WHAT IS NEEDED => The line containing "This screenshot has width=700, height=500." marks the end: quote every line from the start of the records below through it, word for word.

Extracted records

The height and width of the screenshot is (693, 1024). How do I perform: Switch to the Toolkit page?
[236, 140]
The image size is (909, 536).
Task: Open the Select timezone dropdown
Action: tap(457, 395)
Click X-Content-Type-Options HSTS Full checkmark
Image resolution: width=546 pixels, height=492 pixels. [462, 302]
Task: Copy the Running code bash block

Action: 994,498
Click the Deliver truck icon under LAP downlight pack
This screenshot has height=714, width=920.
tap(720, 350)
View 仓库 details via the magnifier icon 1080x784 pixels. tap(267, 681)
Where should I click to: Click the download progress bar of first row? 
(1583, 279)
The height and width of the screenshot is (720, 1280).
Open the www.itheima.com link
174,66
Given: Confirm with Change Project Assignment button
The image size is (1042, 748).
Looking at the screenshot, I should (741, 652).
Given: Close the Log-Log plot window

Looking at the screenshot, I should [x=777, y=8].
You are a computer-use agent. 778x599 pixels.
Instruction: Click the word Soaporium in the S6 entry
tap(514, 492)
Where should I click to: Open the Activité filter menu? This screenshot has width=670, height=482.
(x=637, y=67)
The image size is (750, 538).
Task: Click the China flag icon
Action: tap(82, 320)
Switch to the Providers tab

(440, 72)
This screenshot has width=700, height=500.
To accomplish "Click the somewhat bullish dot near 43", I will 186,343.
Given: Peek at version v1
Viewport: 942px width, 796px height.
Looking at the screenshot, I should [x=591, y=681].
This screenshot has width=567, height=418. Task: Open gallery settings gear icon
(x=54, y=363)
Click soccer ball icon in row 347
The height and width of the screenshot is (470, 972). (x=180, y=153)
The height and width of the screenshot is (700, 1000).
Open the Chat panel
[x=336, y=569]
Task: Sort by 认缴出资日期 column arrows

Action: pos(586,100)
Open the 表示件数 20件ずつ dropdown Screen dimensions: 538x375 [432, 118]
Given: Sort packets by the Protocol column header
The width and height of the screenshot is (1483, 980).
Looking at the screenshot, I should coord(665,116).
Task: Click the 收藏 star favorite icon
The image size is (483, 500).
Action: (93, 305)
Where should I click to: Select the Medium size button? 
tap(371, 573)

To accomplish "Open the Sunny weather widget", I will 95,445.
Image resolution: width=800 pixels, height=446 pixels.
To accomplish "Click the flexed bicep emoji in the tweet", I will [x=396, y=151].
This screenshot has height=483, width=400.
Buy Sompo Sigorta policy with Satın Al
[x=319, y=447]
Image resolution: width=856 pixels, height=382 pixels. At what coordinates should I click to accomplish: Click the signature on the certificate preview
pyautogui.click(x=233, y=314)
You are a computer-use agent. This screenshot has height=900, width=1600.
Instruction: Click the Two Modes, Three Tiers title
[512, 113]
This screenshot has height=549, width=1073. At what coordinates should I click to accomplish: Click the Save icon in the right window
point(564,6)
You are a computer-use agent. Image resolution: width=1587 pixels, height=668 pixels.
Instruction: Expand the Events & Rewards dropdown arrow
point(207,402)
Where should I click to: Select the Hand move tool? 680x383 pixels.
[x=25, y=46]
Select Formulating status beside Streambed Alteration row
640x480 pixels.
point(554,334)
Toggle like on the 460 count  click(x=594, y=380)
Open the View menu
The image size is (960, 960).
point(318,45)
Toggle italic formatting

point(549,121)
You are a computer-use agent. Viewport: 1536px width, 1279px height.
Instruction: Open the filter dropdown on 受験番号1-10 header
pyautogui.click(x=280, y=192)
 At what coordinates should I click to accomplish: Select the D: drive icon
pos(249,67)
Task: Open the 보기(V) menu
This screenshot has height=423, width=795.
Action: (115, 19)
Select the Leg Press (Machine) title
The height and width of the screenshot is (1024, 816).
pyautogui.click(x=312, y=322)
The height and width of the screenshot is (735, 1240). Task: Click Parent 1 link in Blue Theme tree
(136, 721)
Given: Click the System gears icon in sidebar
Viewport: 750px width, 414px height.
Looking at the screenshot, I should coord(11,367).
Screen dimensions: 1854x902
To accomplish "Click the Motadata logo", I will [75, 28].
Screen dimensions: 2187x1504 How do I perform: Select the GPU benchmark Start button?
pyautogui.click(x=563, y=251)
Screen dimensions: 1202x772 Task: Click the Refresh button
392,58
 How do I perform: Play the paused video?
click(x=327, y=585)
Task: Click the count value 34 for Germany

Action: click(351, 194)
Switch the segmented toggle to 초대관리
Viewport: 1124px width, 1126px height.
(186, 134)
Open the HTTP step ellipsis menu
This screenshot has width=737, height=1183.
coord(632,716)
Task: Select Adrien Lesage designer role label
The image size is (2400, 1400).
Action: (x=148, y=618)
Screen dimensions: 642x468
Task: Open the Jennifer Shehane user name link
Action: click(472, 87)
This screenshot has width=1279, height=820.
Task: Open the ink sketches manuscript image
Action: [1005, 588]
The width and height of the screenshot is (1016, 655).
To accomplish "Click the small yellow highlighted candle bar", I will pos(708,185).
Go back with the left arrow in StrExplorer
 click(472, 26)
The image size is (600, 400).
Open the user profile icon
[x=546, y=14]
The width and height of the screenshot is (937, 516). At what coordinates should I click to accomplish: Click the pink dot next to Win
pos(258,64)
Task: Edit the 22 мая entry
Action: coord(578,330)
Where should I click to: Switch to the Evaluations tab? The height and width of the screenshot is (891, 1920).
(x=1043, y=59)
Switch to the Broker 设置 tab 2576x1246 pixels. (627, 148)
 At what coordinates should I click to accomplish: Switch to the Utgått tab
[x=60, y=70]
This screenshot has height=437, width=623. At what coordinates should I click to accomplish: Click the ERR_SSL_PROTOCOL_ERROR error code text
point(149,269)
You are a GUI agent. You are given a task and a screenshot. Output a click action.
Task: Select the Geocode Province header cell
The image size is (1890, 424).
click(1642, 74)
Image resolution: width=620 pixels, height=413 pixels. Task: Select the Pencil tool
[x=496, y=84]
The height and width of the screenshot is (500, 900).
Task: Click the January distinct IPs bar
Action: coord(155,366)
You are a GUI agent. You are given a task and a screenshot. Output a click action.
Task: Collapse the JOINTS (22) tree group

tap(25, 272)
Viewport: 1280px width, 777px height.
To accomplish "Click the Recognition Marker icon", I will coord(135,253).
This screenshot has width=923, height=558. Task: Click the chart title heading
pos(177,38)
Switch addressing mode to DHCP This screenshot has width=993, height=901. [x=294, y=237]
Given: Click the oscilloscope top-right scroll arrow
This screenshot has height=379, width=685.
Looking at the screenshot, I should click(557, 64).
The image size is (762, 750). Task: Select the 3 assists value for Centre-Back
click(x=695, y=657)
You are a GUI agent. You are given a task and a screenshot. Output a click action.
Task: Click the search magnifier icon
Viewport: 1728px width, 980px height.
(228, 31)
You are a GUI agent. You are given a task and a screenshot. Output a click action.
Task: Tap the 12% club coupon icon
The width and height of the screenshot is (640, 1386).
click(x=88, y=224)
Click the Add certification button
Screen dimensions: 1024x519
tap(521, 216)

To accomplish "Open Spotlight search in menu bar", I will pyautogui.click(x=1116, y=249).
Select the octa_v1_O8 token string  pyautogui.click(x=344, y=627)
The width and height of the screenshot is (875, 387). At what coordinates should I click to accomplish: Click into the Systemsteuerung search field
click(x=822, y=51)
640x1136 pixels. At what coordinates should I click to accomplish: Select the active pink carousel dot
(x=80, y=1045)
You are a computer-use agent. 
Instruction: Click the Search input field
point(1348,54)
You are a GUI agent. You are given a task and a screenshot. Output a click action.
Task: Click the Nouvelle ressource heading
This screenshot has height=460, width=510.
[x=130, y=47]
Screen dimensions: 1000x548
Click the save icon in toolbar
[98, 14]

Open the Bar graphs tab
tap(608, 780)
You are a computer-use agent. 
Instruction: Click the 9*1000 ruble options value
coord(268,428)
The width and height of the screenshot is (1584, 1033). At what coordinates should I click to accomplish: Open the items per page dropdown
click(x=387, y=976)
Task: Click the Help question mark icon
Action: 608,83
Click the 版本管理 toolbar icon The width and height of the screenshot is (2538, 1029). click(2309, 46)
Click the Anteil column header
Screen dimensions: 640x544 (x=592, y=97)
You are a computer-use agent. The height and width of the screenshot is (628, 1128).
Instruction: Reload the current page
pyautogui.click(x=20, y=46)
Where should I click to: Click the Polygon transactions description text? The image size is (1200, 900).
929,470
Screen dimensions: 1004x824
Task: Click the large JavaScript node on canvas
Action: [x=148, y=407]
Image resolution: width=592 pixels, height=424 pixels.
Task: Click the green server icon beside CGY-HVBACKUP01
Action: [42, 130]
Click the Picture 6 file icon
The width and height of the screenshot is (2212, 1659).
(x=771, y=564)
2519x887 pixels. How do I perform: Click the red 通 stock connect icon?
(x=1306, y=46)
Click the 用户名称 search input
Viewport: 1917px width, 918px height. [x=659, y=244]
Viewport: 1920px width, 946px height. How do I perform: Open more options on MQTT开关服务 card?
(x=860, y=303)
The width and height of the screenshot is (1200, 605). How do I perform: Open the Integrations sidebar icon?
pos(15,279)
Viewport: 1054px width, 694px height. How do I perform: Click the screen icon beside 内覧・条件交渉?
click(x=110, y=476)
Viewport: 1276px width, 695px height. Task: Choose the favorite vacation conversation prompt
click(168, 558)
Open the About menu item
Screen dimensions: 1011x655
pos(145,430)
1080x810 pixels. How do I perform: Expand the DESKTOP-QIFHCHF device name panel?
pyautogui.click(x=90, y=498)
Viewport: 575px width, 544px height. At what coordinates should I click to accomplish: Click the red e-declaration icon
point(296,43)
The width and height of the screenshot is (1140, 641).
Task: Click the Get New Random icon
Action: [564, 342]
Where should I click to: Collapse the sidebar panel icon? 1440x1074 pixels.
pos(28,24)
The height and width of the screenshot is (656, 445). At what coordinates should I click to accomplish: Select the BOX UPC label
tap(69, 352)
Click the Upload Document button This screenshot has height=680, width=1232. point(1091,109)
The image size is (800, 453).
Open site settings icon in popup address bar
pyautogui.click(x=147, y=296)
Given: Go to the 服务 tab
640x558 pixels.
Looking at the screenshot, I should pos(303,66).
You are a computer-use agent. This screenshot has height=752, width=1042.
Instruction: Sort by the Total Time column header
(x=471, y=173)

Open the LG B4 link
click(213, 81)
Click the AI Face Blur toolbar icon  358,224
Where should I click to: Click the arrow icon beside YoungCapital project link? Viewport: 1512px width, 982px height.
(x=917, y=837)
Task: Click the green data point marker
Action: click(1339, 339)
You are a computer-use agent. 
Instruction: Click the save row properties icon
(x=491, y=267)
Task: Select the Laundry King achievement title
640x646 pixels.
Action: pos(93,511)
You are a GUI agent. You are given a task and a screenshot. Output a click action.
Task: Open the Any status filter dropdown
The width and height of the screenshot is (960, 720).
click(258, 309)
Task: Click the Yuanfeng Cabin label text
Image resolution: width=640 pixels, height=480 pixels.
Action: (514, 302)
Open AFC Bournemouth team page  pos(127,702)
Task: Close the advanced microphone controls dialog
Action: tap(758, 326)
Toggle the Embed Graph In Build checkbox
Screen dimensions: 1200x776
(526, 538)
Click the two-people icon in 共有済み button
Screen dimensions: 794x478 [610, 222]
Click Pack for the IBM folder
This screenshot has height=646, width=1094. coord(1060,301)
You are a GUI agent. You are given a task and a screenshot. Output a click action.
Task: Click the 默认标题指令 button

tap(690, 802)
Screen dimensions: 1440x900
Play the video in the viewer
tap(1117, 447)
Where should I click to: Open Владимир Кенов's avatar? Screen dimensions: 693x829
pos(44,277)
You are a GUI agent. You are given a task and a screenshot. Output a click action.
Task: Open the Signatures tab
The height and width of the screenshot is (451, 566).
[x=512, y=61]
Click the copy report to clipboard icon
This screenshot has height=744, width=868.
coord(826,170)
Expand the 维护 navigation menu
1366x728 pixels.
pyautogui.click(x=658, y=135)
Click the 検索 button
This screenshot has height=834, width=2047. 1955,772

OUTPUT OF THE TASK =>
The height and width of the screenshot is (693, 1024). How do I perform: Switch to the Toolkit page?
[236, 140]
The image size is (909, 536).
Task: Open the Select timezone dropdown
Action: tap(457, 395)
Click X-Content-Type-Options HSTS Full checkmark
Image resolution: width=546 pixels, height=492 pixels. [462, 302]
Task: Copy the Running code bash block

Action: 994,498
Click the Deliver truck icon under LAP downlight pack
This screenshot has height=714, width=920.
tap(720, 350)
View 仓库 details via the magnifier icon 1080x784 pixels. tap(267, 681)
Where should I click to: Click the download progress bar of first row? 
(1583, 279)
The height and width of the screenshot is (720, 1280).
Open the www.itheima.com link
174,66
Given: Confirm with Change Project Assignment button
The image size is (1042, 748).
Looking at the screenshot, I should (741, 652).
Given: Close the Log-Log plot window

Looking at the screenshot, I should [x=777, y=8].
You are a computer-use agent. 778x599 pixels.
Instruction: Click the word Soaporium in the S6 entry
tap(514, 492)
Where should I click to: Open the Activité filter menu? This screenshot has width=670, height=482.
(x=637, y=67)
The image size is (750, 538).
Task: Click the China flag icon
Action: tap(82, 320)
Switch to the Providers tab

(440, 72)
This screenshot has width=700, height=500.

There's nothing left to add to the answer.